Collected data entries
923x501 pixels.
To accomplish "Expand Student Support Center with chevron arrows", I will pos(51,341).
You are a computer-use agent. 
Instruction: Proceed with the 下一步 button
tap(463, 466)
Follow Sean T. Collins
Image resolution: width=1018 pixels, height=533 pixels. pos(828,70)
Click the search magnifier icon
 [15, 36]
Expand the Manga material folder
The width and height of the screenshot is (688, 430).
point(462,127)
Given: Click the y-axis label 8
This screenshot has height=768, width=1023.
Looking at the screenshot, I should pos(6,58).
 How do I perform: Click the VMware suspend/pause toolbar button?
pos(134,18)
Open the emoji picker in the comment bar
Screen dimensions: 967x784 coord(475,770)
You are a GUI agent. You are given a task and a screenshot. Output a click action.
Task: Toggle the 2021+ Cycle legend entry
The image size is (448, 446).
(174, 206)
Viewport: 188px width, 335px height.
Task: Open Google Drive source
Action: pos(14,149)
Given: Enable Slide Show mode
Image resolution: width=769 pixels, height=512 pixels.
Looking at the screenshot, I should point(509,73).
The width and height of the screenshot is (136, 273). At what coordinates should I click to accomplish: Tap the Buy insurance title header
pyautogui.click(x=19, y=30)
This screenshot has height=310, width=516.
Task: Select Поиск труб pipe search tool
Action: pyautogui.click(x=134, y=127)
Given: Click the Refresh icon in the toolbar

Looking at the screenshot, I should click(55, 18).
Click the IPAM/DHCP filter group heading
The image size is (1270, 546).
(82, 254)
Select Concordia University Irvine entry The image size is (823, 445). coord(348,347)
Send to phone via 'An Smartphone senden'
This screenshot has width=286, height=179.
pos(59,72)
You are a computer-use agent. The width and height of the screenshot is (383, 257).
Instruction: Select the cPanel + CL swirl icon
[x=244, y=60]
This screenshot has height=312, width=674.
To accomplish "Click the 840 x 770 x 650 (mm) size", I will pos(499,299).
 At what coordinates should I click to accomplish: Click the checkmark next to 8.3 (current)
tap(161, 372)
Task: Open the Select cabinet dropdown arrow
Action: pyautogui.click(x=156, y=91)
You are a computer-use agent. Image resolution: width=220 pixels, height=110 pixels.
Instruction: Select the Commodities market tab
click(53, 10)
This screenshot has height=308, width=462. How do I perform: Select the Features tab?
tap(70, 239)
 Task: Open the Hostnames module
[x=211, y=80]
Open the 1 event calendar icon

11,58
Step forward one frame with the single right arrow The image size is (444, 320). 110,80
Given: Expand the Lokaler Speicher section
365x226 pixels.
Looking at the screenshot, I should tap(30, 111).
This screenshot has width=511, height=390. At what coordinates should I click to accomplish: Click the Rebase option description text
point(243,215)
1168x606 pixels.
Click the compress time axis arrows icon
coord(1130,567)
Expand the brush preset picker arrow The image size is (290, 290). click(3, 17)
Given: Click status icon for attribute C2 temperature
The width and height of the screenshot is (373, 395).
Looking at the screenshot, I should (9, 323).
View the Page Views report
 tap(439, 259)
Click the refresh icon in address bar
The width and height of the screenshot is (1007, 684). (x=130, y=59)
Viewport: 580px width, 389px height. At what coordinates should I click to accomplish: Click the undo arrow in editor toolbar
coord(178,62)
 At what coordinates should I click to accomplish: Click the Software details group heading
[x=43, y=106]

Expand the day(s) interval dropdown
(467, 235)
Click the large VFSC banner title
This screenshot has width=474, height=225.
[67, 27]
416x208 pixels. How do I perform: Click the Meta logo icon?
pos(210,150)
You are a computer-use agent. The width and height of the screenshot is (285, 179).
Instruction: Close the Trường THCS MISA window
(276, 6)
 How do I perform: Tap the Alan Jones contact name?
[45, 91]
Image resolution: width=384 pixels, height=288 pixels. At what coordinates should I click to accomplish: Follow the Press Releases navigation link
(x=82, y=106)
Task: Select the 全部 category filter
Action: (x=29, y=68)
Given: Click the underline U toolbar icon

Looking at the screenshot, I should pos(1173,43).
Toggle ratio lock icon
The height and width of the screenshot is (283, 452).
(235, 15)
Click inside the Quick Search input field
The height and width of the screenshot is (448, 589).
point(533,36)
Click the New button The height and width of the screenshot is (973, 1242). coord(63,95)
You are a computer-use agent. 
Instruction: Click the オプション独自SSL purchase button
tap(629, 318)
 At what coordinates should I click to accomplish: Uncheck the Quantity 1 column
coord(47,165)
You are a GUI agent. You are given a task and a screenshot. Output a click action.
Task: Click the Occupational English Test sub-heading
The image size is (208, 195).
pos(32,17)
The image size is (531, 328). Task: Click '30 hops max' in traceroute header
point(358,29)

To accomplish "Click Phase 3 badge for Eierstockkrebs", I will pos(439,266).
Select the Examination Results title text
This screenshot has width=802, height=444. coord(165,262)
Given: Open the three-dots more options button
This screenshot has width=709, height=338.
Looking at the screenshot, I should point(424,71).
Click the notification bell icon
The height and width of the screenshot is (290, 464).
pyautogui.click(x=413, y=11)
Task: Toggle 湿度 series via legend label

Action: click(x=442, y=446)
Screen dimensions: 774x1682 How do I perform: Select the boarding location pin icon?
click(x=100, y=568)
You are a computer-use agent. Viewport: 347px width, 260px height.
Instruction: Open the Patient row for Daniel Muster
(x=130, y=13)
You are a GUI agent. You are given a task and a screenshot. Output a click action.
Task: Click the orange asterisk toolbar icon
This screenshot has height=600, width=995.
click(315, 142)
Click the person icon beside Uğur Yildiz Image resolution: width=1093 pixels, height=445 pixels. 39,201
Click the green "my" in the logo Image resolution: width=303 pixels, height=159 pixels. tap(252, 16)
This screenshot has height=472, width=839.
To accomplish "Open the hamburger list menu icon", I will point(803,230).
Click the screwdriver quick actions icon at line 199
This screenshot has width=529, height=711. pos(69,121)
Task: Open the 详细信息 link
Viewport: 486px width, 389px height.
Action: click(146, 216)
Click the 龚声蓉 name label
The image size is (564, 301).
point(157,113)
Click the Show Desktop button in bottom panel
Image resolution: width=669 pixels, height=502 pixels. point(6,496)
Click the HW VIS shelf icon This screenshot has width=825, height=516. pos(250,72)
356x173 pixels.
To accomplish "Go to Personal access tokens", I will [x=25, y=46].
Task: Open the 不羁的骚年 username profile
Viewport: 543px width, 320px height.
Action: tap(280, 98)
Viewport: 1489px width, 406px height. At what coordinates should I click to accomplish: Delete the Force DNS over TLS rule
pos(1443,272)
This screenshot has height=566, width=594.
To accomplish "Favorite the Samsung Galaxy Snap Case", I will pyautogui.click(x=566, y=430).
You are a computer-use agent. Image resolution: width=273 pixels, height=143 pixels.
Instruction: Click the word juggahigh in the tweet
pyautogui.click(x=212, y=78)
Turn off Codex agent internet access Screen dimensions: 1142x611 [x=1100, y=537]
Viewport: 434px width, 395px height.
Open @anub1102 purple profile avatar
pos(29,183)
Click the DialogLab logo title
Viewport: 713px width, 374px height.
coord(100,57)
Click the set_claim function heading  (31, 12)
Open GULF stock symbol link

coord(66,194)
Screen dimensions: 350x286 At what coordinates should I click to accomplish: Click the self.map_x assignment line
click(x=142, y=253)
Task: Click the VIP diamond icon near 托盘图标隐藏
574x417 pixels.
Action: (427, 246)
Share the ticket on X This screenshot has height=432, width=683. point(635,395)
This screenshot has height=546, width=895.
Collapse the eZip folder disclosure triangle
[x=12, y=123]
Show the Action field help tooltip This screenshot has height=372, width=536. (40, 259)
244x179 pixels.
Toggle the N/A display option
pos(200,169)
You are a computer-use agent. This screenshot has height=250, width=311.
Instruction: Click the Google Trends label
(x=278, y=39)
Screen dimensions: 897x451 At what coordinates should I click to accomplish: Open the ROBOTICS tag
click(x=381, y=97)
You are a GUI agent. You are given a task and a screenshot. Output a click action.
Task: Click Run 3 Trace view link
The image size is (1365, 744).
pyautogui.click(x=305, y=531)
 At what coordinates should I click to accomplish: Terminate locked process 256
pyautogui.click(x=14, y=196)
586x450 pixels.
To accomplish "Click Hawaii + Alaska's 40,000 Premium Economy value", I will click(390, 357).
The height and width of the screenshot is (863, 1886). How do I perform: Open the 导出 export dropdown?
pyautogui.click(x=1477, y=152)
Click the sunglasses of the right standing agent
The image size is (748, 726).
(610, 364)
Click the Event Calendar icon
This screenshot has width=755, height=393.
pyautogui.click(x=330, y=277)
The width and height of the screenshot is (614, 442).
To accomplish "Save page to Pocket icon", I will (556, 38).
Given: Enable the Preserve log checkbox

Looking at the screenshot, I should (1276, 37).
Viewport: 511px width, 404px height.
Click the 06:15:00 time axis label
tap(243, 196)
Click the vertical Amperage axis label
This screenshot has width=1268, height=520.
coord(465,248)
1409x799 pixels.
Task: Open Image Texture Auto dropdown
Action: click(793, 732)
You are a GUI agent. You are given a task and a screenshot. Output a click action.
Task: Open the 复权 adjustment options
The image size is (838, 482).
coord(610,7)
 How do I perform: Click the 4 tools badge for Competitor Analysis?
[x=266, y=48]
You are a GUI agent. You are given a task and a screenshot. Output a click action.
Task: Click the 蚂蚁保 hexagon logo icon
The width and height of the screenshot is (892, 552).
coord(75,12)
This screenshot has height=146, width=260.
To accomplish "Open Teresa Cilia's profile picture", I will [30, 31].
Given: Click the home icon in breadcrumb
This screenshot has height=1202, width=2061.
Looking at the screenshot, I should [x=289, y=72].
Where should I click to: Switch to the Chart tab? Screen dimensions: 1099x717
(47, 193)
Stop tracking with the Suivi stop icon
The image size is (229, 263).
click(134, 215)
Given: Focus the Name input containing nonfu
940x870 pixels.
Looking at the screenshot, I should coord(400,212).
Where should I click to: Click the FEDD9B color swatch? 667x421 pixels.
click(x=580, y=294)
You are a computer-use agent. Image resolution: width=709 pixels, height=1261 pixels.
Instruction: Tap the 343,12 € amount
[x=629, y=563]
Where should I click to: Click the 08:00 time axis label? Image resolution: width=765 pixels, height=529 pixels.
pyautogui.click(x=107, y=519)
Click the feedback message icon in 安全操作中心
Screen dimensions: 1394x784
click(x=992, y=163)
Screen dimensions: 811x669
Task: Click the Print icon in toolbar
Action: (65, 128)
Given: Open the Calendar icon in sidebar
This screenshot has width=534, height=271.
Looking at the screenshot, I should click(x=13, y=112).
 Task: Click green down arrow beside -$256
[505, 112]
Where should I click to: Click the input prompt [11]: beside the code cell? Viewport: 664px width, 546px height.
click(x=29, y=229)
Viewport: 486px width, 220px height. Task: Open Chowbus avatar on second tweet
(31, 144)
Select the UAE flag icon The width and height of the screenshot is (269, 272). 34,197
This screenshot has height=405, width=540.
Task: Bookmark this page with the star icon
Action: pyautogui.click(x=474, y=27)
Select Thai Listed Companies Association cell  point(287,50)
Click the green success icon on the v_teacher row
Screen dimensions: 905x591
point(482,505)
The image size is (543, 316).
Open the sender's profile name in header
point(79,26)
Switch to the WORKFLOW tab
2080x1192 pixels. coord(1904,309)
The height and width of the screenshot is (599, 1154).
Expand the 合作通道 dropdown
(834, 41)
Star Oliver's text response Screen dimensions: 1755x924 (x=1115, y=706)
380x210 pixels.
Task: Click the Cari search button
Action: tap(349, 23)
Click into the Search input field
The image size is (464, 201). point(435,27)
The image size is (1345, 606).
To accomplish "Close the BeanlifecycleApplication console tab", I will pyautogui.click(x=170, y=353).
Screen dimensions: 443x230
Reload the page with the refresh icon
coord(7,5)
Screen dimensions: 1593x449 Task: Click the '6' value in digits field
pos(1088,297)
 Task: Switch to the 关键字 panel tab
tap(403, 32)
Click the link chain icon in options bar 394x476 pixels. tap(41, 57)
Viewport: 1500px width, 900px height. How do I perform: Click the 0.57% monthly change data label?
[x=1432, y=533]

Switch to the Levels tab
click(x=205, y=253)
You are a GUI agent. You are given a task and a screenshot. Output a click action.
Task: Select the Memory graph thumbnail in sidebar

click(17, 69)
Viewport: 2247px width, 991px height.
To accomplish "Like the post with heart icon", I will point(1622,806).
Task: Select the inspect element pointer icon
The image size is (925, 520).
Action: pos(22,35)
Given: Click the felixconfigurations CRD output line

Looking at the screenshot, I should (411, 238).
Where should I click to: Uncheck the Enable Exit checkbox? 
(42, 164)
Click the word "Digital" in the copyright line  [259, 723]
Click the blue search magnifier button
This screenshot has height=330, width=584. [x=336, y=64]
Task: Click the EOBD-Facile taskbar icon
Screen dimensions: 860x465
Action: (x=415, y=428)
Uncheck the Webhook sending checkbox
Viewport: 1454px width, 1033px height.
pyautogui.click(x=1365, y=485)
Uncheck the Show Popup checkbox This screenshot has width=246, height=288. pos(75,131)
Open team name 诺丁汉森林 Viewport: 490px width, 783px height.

### Exercise:
Would you please copy exactly the part of the entries above that begins at the line containing "The image size is (838, 482)." and ends at the line containing "Task: Click the 蚂蚁保 hexagon logo icon", both lines included?

### Answer section:
The image size is (838, 482).
coord(610,7)
 How do I perform: Click the 4 tools badge for Competitor Analysis?
[x=266, y=48]
You are a GUI agent. You are given a task and a screenshot. Output a click action.
Task: Click the 蚂蚁保 hexagon logo icon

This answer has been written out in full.